In definitiva un romanzo coraggioso, che si inserisce nel filone della narrativa realistica e sociale. Coraggioso perché rinuncia a presentarci esplicitamente una via d’uscita, che in romanzi di questo tipo è di solito personificata: nella ragazzina che vuole studiare, per sfuggire al degrado attraverso l’istruzione, oppure nel personaggio che alla fine sale su una nave o prende un treno. Se un simile esito è rintracciabile anche in questo romanzo, dovrà essere il lettore a deciderlo.

Lo consiglio? Certamente. È una lettura immersiva, che porterà il lettore a contatto con un mondo che forse non gli è familiare, e che verrà sviscerato sotto i suoi occhi in tutta la sua crudeltà. Una lettura che potrebbe anche avere l’effetto di uno shock.
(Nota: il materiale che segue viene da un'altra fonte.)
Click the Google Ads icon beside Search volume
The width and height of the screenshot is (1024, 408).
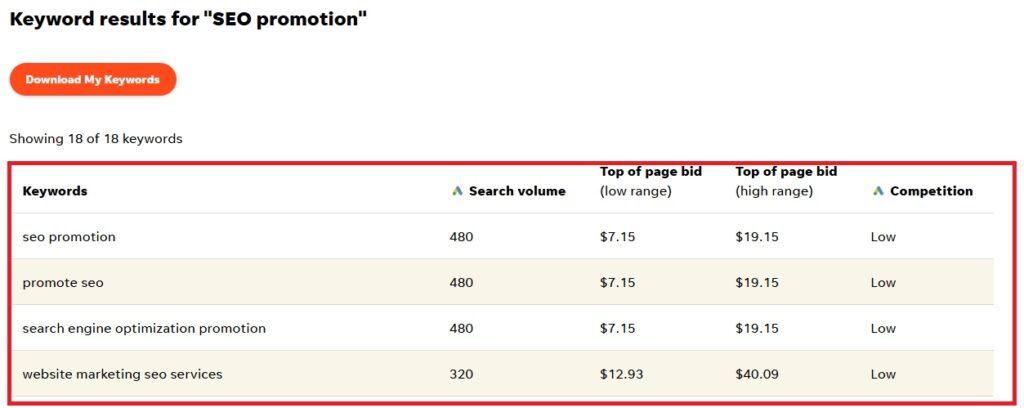458,191
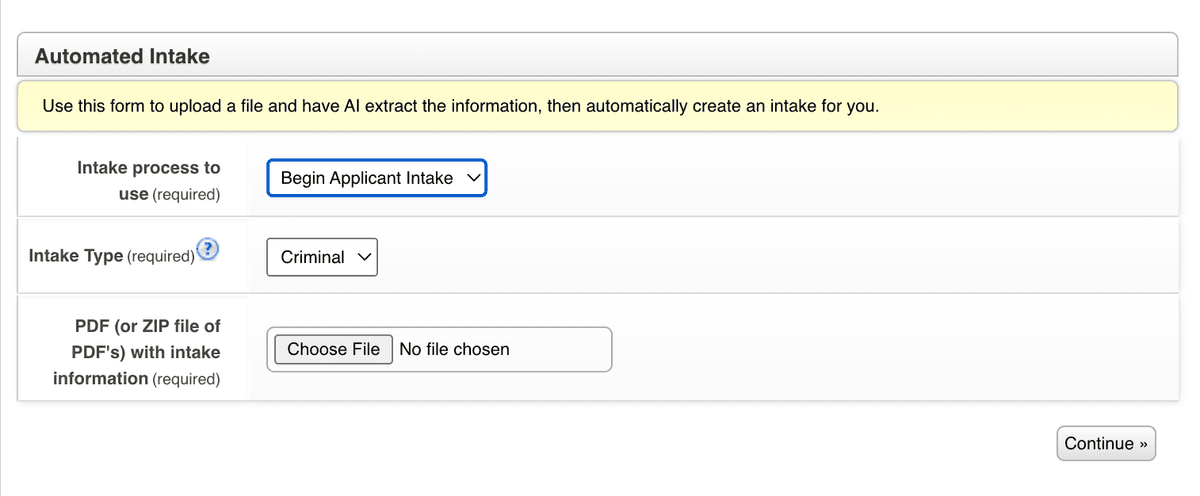Click the double arrow on the Continue button
Screen dimensions: 1200x496
pos(1143,444)
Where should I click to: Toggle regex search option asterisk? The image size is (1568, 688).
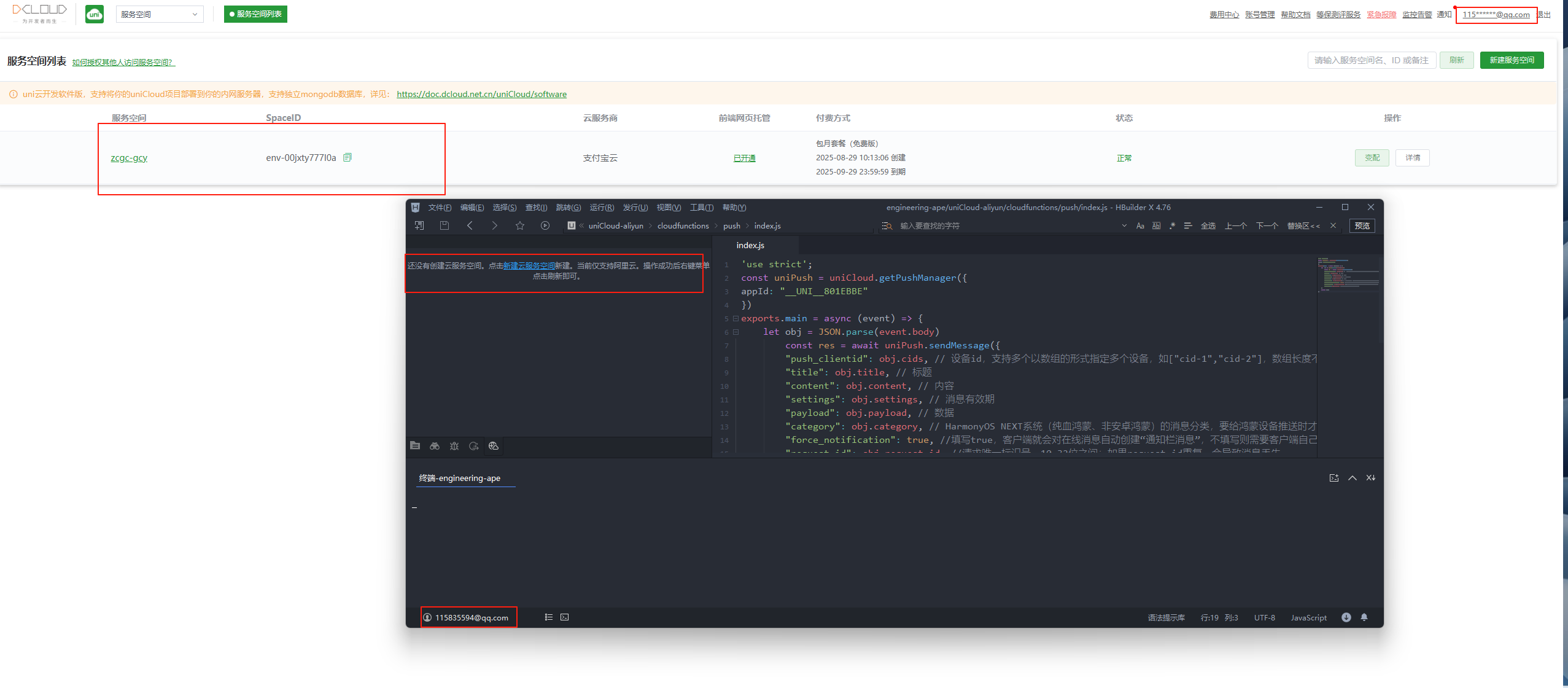click(1172, 226)
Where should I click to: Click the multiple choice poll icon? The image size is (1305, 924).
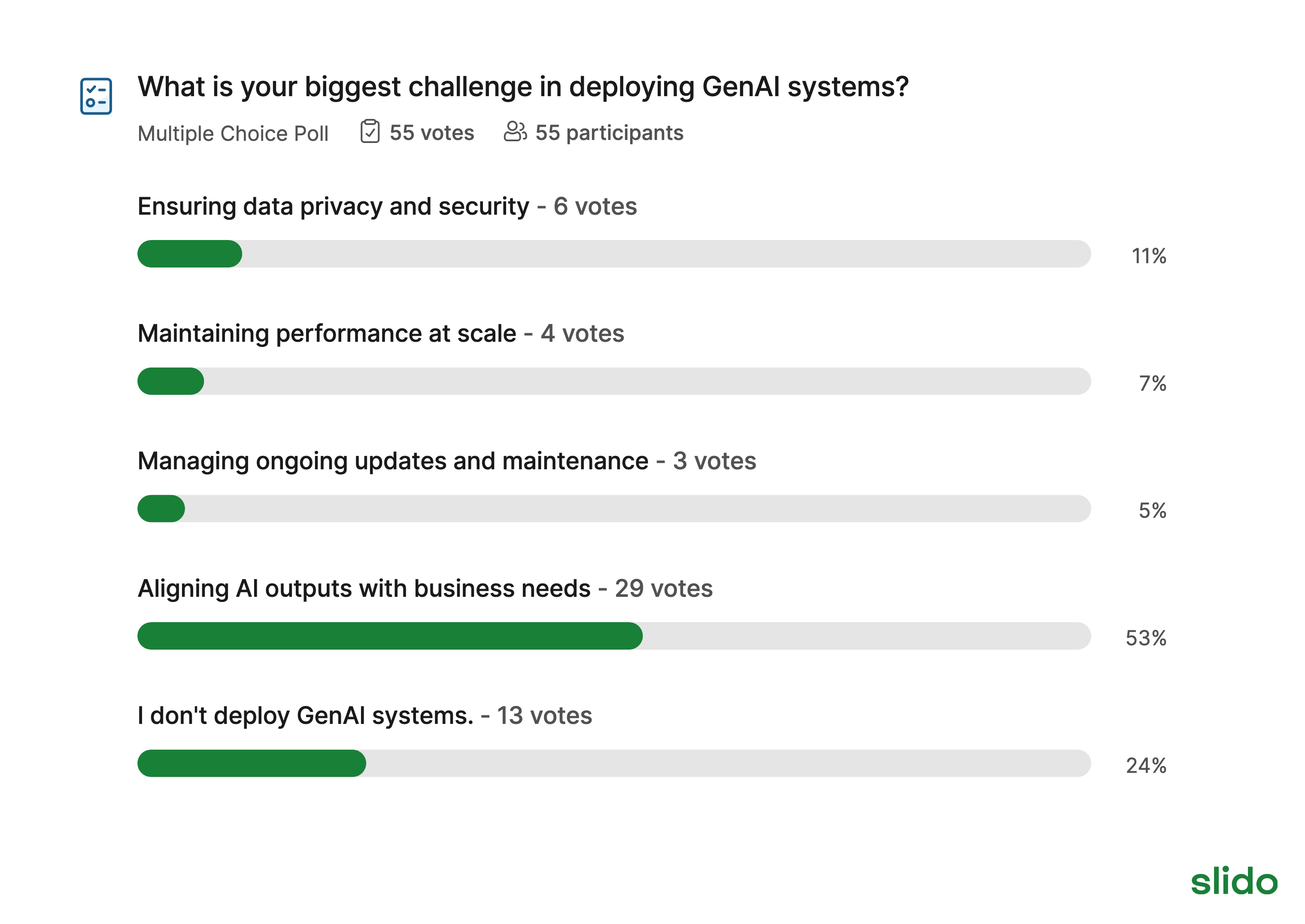tap(96, 96)
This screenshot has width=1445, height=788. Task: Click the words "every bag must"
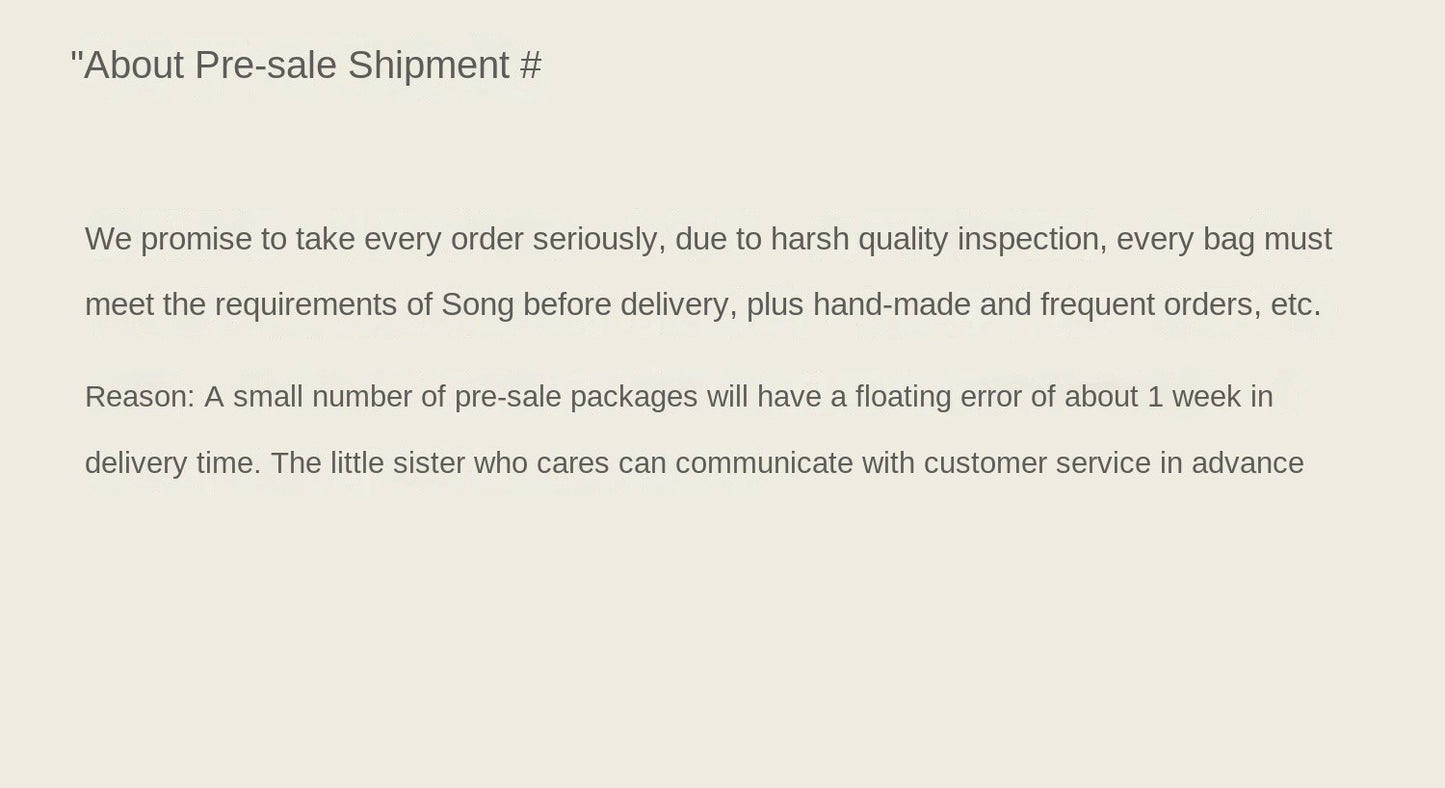pyautogui.click(x=1224, y=240)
Se l’autore aveva questo obiettivo, che è poi ciò che la letteratura realistica di tutti i tempi si è sempre proposta, ci è senza dubbio riuscito.
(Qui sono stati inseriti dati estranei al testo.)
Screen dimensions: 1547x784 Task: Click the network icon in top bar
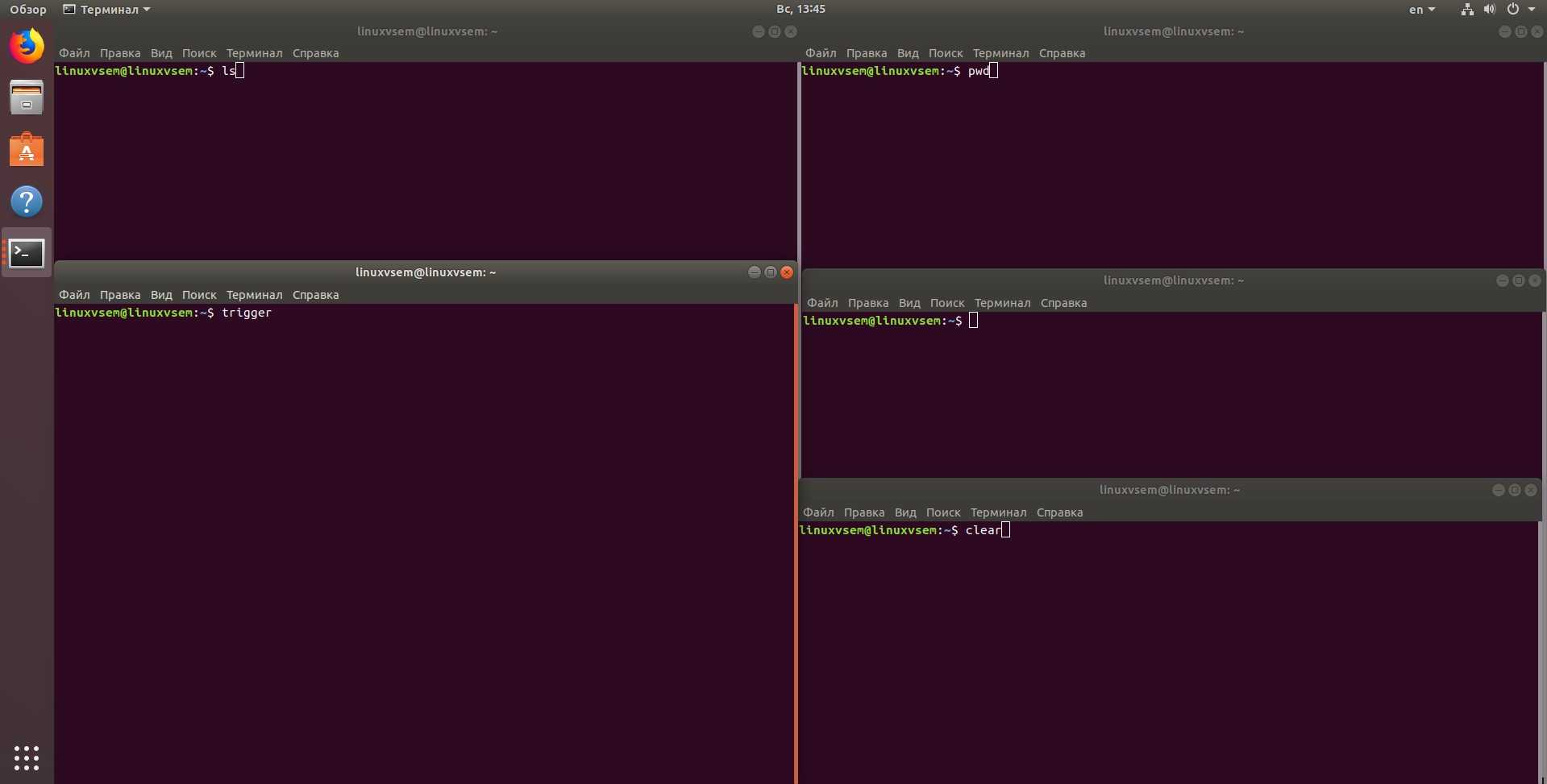click(1466, 10)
A cura di Patrizia Vigiani

www.club-der-progressiven.de/

 

Marco Avonto


Marco Avonto è nato a Torino nel 1975. Vive a Milano, dove lavora nel settore finanziario e dove ha frequentato vari corsi di scrittura creativa. Per alcuni anni ha collaborato al blog “Penne Libere” (pennelibere.blogspot.it) assieme ad alcuni colleghi di penna. Appassionato americanista, tra gli autori a cui si ispira cita Philip Roth, William Faulkner, Raymond Carver, John Cheever, Joyce Carol Oates, Donald Ray Pollock, Jay McInerney e Bret Easton Ellis. Gli Irredenti è il suo primo romanzo.